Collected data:
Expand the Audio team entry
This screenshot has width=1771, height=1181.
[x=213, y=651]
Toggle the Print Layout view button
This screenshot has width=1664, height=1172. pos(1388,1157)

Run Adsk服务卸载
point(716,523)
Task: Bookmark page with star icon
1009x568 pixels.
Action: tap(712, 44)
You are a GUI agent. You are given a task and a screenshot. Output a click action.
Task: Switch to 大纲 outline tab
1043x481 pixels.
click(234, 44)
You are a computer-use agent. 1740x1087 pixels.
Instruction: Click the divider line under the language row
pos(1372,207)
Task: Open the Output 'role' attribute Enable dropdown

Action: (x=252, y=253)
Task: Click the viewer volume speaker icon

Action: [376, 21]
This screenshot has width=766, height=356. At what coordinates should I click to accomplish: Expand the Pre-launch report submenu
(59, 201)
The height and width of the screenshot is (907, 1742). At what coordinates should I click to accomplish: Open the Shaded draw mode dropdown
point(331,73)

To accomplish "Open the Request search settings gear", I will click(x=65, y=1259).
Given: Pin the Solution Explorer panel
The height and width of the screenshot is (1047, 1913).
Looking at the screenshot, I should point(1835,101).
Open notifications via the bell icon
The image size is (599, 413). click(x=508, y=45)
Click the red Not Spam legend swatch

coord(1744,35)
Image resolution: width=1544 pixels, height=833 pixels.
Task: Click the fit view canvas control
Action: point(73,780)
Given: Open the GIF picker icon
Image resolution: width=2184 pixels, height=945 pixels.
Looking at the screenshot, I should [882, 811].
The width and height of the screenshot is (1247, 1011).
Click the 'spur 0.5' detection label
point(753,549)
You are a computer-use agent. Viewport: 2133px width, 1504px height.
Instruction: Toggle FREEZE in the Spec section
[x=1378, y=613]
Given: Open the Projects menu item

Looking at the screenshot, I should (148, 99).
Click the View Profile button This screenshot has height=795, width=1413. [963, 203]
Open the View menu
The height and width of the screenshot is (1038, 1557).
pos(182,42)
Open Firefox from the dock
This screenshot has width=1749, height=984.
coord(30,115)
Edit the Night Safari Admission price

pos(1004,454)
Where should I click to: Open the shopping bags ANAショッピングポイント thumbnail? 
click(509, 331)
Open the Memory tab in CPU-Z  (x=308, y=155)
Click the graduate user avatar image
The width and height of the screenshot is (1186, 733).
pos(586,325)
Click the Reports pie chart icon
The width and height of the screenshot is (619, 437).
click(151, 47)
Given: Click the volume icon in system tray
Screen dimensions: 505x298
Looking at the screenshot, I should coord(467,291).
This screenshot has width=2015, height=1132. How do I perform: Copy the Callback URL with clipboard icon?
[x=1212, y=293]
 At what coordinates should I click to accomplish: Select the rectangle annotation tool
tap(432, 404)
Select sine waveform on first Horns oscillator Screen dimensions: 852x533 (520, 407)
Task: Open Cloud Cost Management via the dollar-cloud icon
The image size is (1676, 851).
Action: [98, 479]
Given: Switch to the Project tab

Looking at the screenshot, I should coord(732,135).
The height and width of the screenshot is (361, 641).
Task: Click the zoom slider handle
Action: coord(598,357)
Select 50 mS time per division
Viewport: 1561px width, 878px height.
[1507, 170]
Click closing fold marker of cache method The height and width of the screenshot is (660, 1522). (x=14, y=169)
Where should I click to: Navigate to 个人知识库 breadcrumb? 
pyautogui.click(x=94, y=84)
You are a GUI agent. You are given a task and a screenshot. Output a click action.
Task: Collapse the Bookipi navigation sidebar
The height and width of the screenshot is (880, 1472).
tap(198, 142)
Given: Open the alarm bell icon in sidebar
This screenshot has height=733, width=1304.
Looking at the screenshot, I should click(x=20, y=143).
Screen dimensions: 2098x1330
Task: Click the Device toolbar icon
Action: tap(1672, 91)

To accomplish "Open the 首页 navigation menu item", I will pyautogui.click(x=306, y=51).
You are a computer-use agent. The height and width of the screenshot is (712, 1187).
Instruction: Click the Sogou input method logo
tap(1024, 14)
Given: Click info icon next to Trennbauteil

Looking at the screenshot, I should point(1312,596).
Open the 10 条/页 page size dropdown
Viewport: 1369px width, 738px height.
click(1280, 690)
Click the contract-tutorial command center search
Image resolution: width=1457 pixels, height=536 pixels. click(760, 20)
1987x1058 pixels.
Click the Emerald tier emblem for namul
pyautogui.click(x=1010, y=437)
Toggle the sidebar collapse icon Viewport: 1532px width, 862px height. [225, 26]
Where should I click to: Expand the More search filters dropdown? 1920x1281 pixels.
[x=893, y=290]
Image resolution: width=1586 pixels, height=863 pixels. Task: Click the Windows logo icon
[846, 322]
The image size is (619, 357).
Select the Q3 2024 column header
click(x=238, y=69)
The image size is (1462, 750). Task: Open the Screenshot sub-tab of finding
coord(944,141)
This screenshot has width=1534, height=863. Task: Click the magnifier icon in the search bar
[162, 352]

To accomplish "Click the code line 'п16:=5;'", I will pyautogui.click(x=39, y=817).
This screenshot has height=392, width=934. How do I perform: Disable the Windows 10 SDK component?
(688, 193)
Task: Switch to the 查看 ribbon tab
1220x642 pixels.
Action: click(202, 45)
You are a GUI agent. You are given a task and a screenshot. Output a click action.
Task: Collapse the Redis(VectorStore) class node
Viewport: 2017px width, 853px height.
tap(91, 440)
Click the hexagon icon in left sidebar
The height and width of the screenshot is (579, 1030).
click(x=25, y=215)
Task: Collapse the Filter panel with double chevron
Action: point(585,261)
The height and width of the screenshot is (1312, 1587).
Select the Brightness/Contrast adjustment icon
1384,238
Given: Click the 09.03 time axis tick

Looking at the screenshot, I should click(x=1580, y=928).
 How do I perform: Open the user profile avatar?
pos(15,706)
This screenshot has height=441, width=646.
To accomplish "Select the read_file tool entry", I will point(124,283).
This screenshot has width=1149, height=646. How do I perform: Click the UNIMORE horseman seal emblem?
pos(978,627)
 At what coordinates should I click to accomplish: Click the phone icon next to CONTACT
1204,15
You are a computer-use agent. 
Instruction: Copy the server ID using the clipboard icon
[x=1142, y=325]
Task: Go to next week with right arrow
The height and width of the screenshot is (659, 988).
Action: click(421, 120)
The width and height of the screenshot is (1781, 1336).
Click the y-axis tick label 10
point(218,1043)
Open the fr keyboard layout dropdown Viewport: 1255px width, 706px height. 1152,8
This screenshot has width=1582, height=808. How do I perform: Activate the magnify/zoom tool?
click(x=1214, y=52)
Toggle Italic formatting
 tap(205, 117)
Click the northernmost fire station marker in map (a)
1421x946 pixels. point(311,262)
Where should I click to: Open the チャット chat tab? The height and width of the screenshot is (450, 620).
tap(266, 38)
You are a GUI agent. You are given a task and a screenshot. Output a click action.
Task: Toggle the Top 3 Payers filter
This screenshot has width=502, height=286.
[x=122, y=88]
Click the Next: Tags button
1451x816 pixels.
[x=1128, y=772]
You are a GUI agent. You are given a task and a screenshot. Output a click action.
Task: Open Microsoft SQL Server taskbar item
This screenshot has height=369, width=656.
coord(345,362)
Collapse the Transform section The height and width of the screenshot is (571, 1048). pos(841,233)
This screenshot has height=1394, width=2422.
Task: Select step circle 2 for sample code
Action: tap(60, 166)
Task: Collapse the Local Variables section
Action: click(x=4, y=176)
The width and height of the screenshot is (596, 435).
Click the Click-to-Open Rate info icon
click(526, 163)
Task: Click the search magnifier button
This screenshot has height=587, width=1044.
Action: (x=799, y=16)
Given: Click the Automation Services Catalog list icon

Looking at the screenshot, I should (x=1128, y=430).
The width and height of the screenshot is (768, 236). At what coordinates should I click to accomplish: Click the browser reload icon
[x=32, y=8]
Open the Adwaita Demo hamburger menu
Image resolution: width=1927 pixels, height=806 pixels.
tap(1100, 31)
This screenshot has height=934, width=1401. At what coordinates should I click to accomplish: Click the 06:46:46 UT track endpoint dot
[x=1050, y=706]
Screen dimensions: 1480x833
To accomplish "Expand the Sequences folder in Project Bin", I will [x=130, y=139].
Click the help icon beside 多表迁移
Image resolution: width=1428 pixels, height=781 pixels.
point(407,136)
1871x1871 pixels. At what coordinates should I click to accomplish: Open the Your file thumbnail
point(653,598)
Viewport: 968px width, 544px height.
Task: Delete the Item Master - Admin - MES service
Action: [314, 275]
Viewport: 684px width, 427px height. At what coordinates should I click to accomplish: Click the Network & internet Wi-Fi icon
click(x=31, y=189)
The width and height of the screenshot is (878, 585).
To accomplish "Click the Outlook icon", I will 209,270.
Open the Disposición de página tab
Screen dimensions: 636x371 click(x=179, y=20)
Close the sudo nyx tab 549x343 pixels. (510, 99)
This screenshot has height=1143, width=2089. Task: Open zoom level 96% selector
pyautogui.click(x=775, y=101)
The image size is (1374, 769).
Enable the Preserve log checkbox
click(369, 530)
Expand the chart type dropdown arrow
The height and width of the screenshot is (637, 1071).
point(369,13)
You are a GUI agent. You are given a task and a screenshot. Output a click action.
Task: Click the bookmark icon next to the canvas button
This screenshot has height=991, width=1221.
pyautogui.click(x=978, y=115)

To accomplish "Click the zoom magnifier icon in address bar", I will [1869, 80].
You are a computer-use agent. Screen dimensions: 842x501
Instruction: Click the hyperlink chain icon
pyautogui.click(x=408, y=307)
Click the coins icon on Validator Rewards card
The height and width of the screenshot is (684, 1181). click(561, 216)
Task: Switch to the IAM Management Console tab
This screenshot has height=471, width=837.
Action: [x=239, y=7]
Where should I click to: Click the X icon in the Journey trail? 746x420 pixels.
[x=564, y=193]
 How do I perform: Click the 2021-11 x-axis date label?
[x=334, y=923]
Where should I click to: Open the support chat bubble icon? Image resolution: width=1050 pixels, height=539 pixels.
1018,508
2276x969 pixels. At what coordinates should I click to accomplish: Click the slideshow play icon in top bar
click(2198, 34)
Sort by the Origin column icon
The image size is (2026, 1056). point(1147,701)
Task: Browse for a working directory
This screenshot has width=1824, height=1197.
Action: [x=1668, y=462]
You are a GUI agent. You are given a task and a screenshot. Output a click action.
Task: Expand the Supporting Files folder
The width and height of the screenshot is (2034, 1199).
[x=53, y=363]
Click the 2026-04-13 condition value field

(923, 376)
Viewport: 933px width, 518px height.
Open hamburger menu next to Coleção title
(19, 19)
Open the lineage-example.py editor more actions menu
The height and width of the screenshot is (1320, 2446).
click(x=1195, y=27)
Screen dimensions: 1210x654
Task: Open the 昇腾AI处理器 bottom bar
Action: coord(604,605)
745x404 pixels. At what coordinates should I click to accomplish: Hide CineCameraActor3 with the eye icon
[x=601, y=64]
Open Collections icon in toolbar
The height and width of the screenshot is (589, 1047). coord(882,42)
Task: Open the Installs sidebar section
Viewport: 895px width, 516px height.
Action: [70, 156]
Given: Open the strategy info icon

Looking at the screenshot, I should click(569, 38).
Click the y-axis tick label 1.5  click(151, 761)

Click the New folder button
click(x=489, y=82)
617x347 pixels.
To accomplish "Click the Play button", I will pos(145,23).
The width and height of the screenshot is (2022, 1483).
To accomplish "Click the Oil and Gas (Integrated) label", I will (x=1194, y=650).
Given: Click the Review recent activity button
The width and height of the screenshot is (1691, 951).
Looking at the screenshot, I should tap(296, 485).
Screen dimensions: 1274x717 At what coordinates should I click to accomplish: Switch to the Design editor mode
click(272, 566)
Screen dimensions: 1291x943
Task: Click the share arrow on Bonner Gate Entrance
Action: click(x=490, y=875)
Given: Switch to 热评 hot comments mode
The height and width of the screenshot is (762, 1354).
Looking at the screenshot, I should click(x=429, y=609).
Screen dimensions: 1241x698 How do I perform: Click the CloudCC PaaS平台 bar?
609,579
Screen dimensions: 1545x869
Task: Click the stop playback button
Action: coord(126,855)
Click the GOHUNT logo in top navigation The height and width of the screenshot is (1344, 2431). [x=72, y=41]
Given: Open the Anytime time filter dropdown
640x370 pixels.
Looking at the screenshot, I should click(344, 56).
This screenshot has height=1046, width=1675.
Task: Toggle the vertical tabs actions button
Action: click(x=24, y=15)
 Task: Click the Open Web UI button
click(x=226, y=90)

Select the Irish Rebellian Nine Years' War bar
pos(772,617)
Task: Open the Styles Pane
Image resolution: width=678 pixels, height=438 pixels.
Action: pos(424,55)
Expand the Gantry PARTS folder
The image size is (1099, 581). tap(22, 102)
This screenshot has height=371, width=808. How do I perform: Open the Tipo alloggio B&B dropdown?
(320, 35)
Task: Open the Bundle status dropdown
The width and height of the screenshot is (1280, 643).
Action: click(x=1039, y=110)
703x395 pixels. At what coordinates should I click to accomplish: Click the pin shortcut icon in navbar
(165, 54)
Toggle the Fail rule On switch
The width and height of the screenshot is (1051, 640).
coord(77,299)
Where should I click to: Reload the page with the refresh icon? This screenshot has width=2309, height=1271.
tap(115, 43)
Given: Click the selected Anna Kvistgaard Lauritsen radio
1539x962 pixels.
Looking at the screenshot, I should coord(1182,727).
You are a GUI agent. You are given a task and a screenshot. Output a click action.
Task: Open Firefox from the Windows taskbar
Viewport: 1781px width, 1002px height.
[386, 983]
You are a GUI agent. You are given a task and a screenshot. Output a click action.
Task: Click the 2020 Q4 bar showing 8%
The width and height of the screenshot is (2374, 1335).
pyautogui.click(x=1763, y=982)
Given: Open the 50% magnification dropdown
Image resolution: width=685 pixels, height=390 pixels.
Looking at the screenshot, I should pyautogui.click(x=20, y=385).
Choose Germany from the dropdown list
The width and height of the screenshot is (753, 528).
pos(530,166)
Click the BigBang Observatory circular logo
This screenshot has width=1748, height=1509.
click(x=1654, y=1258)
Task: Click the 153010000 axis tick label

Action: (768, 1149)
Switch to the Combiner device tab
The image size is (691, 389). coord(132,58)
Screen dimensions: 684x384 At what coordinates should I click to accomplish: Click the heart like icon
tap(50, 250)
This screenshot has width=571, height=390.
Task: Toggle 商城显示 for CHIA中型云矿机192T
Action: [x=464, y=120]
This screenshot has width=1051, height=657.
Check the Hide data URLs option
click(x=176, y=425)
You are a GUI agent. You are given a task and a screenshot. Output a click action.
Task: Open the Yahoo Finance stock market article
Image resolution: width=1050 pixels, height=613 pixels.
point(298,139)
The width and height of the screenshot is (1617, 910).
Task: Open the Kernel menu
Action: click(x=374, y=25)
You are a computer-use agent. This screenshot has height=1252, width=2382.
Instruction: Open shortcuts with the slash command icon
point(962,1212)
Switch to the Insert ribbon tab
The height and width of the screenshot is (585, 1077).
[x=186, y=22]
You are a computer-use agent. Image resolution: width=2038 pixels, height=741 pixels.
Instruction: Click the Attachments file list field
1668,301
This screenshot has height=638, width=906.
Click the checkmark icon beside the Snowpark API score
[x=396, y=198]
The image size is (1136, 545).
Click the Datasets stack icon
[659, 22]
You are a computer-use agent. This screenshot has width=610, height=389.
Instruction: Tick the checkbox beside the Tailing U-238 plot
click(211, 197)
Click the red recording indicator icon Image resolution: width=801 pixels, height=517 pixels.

### Required action:
When a line of the records holds the word "navigation", copy that line.

### Output for this exercise:
Task: Collapse the Bookipi navigation sidebar
To accomplish "Open the 首页 navigation menu item", I will pyautogui.click(x=306, y=51).
Click the GOHUNT logo in top navigation The height and width of the screenshot is (1344, 2431). [x=72, y=41]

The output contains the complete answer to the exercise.